+++ Data provided

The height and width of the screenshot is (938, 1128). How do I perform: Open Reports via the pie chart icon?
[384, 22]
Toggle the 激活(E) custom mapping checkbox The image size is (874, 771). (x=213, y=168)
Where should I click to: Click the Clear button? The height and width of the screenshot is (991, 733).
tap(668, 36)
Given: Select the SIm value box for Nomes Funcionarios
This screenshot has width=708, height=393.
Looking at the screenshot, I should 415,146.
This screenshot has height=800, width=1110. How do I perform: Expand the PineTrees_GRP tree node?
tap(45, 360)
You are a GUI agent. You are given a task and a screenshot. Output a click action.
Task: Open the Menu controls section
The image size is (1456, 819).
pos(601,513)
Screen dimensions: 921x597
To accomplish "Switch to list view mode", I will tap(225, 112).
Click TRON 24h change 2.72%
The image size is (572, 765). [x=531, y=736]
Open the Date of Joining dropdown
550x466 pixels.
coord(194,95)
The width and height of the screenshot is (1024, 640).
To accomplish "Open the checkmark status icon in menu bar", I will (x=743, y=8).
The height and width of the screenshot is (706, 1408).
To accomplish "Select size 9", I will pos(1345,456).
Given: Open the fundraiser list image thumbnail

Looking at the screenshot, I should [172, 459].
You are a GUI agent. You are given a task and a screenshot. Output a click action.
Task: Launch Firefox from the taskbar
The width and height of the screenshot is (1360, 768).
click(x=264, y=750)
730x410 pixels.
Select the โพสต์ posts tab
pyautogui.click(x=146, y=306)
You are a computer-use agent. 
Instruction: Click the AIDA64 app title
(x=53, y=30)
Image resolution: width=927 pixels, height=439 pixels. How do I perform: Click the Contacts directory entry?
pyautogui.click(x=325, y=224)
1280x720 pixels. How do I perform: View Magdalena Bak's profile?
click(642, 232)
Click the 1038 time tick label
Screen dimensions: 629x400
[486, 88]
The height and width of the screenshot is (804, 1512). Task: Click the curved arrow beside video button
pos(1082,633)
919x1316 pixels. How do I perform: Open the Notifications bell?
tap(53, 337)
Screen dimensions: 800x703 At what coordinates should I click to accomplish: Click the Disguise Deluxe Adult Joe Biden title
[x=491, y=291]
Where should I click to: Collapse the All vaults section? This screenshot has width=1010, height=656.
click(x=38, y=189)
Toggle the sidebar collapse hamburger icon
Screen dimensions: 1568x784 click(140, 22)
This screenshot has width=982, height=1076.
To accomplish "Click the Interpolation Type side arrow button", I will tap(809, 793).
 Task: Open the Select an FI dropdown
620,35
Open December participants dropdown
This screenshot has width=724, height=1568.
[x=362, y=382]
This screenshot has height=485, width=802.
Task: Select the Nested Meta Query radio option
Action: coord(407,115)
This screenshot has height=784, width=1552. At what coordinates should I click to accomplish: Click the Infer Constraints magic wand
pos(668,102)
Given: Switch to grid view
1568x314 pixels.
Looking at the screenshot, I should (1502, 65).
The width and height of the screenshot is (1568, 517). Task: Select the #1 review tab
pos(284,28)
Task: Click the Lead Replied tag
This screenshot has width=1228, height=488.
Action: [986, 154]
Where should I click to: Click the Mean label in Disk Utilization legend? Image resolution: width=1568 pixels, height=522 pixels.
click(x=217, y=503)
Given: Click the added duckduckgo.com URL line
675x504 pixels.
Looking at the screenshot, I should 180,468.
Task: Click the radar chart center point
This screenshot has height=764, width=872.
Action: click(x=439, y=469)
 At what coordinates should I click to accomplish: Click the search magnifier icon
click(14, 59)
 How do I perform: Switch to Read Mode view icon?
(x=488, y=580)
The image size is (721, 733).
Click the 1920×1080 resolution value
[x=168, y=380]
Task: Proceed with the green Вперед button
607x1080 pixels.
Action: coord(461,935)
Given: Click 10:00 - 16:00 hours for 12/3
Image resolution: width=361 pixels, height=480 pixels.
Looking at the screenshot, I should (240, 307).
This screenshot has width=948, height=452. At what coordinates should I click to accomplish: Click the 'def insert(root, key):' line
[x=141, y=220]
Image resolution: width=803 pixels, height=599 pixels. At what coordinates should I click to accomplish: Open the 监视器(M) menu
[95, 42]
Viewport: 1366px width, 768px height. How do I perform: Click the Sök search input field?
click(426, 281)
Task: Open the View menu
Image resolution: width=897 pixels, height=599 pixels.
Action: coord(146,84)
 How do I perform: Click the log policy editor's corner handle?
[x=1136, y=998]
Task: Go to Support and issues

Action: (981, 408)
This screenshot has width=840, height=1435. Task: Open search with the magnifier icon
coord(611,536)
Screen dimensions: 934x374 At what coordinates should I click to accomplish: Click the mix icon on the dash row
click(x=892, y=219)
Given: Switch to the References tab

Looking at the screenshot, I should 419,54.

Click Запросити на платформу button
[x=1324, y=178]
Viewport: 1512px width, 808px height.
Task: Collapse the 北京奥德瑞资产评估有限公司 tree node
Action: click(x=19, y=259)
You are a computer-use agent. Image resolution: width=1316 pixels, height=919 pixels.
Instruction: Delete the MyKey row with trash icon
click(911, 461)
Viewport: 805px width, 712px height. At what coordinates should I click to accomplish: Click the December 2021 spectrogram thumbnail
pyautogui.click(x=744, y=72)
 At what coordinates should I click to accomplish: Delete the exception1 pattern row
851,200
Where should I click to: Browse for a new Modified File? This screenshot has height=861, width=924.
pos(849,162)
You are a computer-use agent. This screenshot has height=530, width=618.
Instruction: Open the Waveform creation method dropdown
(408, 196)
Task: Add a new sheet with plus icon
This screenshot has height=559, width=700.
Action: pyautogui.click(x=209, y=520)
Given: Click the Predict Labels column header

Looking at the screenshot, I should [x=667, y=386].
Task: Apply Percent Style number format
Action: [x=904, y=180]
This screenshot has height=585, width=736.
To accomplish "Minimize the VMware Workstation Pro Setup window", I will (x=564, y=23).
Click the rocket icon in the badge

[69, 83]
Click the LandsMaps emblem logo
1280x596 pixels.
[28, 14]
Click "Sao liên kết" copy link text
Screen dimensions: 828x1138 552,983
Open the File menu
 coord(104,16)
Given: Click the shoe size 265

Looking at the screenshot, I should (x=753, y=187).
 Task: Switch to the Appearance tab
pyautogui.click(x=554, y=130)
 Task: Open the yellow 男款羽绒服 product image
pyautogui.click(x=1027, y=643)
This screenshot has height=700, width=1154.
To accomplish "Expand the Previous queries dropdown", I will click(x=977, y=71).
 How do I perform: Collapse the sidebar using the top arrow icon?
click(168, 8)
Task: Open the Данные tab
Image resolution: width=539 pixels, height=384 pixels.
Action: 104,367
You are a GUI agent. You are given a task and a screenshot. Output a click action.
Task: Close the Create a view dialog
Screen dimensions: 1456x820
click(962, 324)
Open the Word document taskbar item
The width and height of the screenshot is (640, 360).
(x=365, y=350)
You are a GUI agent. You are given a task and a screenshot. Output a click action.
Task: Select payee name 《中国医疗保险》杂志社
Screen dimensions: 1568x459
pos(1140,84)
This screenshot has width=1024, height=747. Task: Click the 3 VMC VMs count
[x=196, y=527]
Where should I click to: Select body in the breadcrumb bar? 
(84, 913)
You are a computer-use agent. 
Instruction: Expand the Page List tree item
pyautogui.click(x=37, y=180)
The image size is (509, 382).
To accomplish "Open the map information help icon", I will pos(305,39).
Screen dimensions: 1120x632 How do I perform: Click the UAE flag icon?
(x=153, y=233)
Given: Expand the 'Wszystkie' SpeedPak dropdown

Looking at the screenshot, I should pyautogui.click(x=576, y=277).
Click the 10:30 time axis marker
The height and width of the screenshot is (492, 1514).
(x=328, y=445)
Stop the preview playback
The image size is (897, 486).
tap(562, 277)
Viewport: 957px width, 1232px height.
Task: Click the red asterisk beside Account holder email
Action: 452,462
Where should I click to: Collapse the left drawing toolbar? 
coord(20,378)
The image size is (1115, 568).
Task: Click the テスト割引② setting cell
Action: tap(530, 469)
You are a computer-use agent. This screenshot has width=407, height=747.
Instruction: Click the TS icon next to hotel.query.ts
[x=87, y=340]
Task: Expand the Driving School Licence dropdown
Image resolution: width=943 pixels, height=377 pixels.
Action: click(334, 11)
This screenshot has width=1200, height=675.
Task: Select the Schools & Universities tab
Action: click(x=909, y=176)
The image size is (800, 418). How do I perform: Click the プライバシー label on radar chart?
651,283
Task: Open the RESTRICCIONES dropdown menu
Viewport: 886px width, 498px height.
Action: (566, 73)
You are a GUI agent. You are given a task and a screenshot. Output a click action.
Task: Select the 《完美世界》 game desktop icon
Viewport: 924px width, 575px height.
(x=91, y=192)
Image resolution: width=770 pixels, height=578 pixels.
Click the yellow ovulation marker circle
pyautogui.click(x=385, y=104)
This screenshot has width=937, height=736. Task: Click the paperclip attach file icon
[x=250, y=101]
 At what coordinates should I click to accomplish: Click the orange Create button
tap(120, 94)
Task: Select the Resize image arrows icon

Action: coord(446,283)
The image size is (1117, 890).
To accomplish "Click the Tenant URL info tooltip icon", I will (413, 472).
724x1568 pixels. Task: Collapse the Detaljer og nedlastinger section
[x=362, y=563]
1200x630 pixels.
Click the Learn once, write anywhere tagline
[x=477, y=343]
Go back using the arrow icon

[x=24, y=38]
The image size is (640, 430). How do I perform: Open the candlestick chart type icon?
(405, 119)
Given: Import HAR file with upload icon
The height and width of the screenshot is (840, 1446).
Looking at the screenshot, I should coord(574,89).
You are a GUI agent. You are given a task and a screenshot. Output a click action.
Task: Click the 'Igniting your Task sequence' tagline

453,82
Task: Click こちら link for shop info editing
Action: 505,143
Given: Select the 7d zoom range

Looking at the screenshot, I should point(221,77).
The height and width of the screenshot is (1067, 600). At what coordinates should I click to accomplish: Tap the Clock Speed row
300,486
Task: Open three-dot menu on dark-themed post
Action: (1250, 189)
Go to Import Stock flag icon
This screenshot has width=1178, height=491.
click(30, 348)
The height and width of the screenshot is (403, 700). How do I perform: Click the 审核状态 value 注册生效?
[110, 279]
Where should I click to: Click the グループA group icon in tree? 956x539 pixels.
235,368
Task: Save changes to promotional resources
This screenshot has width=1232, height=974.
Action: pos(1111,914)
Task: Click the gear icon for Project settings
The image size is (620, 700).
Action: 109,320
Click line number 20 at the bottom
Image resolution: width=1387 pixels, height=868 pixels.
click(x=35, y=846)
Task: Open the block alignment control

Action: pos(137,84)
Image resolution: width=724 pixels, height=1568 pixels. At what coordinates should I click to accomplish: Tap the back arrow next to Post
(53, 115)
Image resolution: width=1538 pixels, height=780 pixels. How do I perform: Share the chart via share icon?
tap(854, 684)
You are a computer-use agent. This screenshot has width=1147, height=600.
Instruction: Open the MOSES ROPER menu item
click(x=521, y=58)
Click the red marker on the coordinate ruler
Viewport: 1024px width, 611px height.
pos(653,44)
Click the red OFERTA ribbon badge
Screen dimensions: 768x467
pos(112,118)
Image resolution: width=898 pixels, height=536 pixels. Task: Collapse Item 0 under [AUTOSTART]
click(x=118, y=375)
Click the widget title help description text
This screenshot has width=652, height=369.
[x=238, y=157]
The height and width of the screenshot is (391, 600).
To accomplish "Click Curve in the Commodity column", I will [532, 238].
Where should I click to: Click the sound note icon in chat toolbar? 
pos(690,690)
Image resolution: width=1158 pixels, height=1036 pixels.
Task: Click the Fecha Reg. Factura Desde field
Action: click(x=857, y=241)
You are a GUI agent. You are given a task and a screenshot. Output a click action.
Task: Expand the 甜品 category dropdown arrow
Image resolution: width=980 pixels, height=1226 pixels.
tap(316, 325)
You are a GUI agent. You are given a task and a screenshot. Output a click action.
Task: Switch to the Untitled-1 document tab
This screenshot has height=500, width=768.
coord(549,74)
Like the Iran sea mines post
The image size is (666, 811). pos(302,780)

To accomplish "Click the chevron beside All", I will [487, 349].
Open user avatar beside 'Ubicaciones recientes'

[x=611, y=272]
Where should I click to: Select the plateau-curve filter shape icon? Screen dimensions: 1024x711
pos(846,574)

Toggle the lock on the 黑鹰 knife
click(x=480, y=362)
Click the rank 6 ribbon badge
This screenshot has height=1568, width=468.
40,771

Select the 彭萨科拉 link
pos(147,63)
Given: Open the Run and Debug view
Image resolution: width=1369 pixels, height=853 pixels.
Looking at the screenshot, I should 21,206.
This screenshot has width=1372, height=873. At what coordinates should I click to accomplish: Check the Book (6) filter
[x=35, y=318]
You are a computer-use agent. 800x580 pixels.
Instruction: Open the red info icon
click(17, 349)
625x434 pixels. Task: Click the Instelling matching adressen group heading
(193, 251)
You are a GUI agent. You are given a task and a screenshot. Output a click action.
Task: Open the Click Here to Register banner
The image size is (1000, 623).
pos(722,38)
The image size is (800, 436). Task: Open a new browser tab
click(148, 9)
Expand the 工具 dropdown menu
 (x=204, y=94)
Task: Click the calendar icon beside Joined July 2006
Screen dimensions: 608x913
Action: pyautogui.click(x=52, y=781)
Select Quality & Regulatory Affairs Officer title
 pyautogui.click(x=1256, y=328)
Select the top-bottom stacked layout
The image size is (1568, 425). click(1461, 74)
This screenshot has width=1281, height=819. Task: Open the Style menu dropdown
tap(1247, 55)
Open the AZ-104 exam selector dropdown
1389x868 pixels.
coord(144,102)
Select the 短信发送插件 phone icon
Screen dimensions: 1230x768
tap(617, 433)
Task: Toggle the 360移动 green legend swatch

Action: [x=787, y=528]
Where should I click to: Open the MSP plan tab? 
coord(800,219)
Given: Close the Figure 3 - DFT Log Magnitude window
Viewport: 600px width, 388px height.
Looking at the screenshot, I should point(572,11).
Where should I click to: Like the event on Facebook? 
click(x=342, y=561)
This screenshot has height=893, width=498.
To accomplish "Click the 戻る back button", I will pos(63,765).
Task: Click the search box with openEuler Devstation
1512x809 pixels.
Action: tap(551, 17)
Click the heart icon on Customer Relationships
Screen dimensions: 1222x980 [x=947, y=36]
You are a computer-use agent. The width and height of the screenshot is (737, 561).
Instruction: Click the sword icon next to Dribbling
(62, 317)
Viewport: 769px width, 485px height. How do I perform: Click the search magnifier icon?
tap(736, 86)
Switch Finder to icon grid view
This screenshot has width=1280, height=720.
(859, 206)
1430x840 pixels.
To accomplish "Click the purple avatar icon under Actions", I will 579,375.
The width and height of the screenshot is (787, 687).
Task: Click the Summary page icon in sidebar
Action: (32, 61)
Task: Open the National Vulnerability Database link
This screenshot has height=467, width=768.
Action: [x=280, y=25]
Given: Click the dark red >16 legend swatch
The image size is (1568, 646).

++++++

[What is expected]
Could you set down, word for word, only the lines above from the line with "Image resolution: width=897" to the line with "has height=530, width=618.", including both?

[Answer to this task]
Image resolution: width=897 pixels, height=599 pixels.
Action: coord(146,84)
 How do I perform: Click the log policy editor's corner handle?
[x=1136, y=998]
Task: Go to Support and issues

Action: (981, 408)
This screenshot has width=840, height=1435. Task: Open search with the magnifier icon
coord(611,536)
Screen dimensions: 934x374 At what coordinates should I click to accomplish: Click the mix icon on the dash row
click(x=892, y=219)
Given: Switch to the References tab

Looking at the screenshot, I should 419,54.

Click Запросити на платформу button
[x=1324, y=178]
Viewport: 1512px width, 808px height.
Task: Collapse the 北京奥德瑞资产评估有限公司 tree node
Action: click(x=19, y=259)
You are a computer-use agent. Image resolution: width=1316 pixels, height=919 pixels.
Instruction: Delete the MyKey row with trash icon
click(911, 461)
Viewport: 805px width, 712px height. At what coordinates should I click to accomplish: Click the December 2021 spectrogram thumbnail
pyautogui.click(x=744, y=72)
 At what coordinates should I click to accomplish: Delete the exception1 pattern row
851,200
Where should I click to: Browse for a new Modified File? This screenshot has height=861, width=924.
pos(849,162)
You are a computer-use agent. This screenshot has height=530, width=618.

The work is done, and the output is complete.